> **ФРАГМЕНТ ТЕКСТА**:
Высота этого креста более двух метров, длина горизонтальной поперечины около метра. Вертикальная часть креста имеет четырехгранную форму. В средокрестии устроена треугольная ниша для распятия. На тыльной и частично фасадной плоскостях креста сделаны надписи латинским шрифтом более позднего, нежели сам крест, происхождения, значительно поврежденные и, к сожалению, до сих пор не расшифрованные.

За этим каменным крестом, в обрамлении стены из бутового камня, предстает храм, напоминающий собой скорее крепость. От этого памятника веет истинно романской мощью! И это тем более удивительно, что строился он, как уже было сказано, в начале ХVІІ, а перестраивался вплоть до ХІХ века. Низкорослый, кряжистый, широко расставивший по углам свои башни с бойницами, он кажется вросшим в землю исполином. Этот памятник оборонительно-культового зодчества соединяет в себе черты архитектуры готики, ренессанса и барокко.



Изначально костел строился как трехнефная базилика, расчлененная внутри четырьмя мощными столбами. Судя по натурным обследованиям, он был задуман как четырехбашенный. Но в процессе строительства от двух башен со стороны апсиды отказались. Более того, его первоначальный облик был изменен после сильного пожара, пережитого храмом в середине ХVІІ столетия. Тогда обвалились своды и были разобраны внутренние столбы. Позже достроили хоры, а с южной стороны — каплицу с криптой, что существенно изменило внешний облик храма, придав ему подчеркнутую асимметричность.



Сегодня это — двухбашенный и двухзальный костел со стенами двухметровой толщины, прорезанными высокими арочными оконными проемами. Главный вход в святыню решен в виде арки. Фасад завершает треугольный ренессансный щипец с полуциркульными нишами и круглыми бойницами. По углам храма устроены две мощные цилиндрические башни, также снабженные бойницами, что позволяло вести огонь на ближние и дальние дистанции. Как воспоминание о многочисленных войнах, которые не обошли Камаи, в стены главного фасада и башни в середине ХVІІ века, по распоряжению сына фундатора, Петра Рудомины, были вмурованы ядра от пушек.



Так — сурово и воинственно — выглядит храм снаружи, а внутри его царит совсем иное настроение. Интерьер украшен росписями, исполненными в технике гризайль. Основной мотив росписей — акантовая ветвь, сплошным ковром оплетающая картуши и медальоны с монограммами и символами. Плафон основного помещения храма представлен в виде рамы, вокруг которой вьются гирлянды из плодов и цветов.

В костеле четыре резных деревянных алтаря первой половины ХVІІІ столетия. Центральный двухъярусный алтарь решен в виде коринфской колоннады, в которой установлены деревянные скульптуры апостолов Петра и Павла. В центре помещена икона Богоматери с младенцем, датируемая ХVІІ веком и почитаемая чудотворной.

> **ИСХОДНЫЕ ДАННЫЕ**:

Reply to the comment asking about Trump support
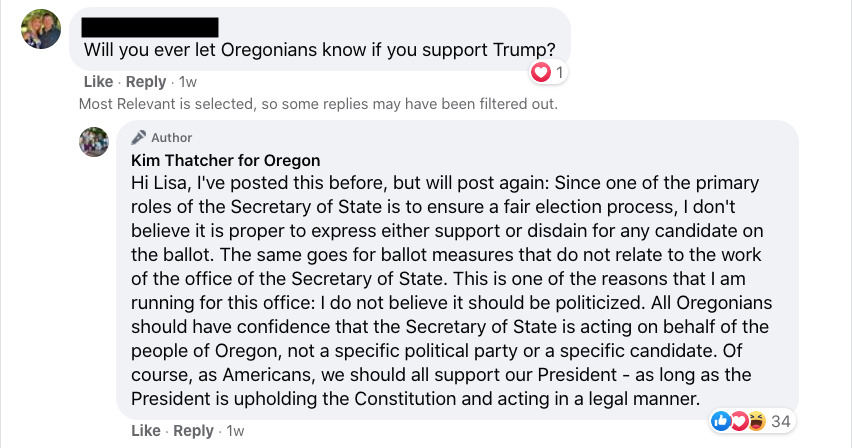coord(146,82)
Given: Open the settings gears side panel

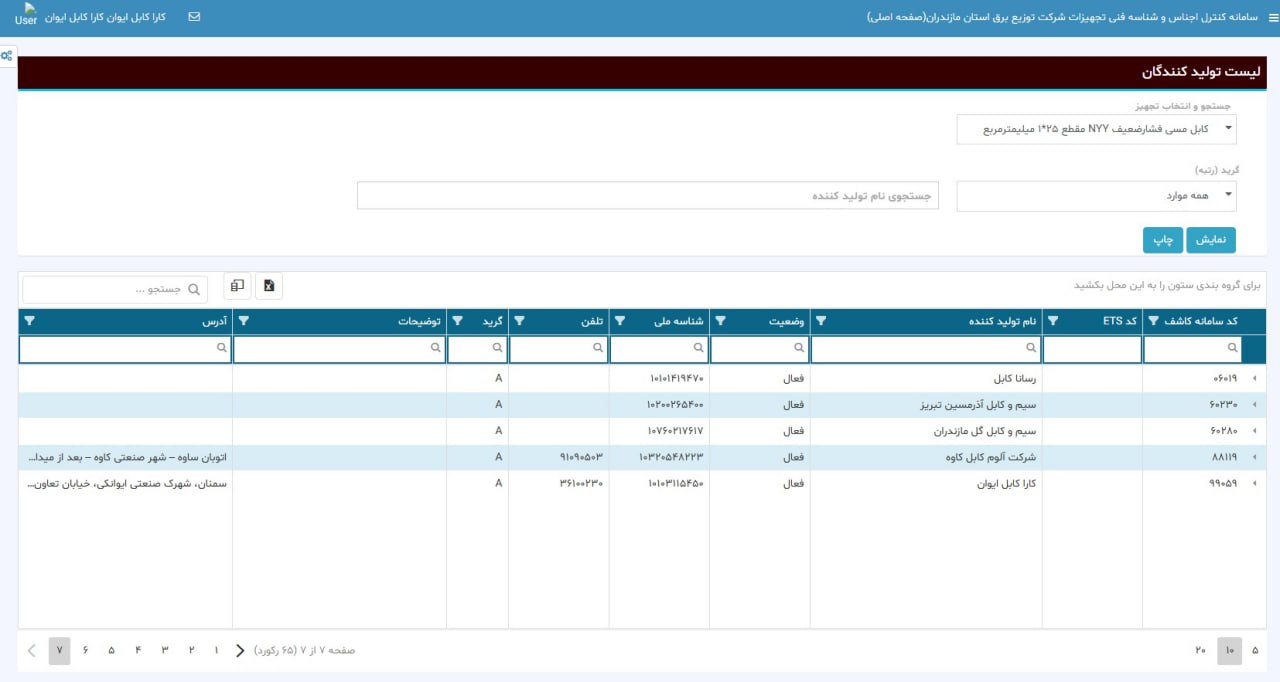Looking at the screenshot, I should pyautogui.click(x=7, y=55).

> **ЗАДАНИЯ**:
a) В какой технике выполнены росписи интерьера, согласно тексту о костеле в Камаях?
b) Воспроизведите без изменений отрывок текста о костеле в Камаях от слов «Так — сурово» по слова «плодов и цветов.» включительно.
Листинг здесь не понадобится.

> **ОТВЕТЫ**:
a) В технике гризайль.

b)
Так — сурово и воинственно — выглядит храм снаружи, а внутри его царит совсем иное настроение. Интерьер украшен росписями, исполненными в технике гризайль. Основной мотив росписей — акантовая ветвь, сплошным ковром оплетающая картуши и медальоны с монограммами и символами. Плафон основного помещения храма представлен в виде рамы, вокруг которой вьются гирлянды из плодов и цветов.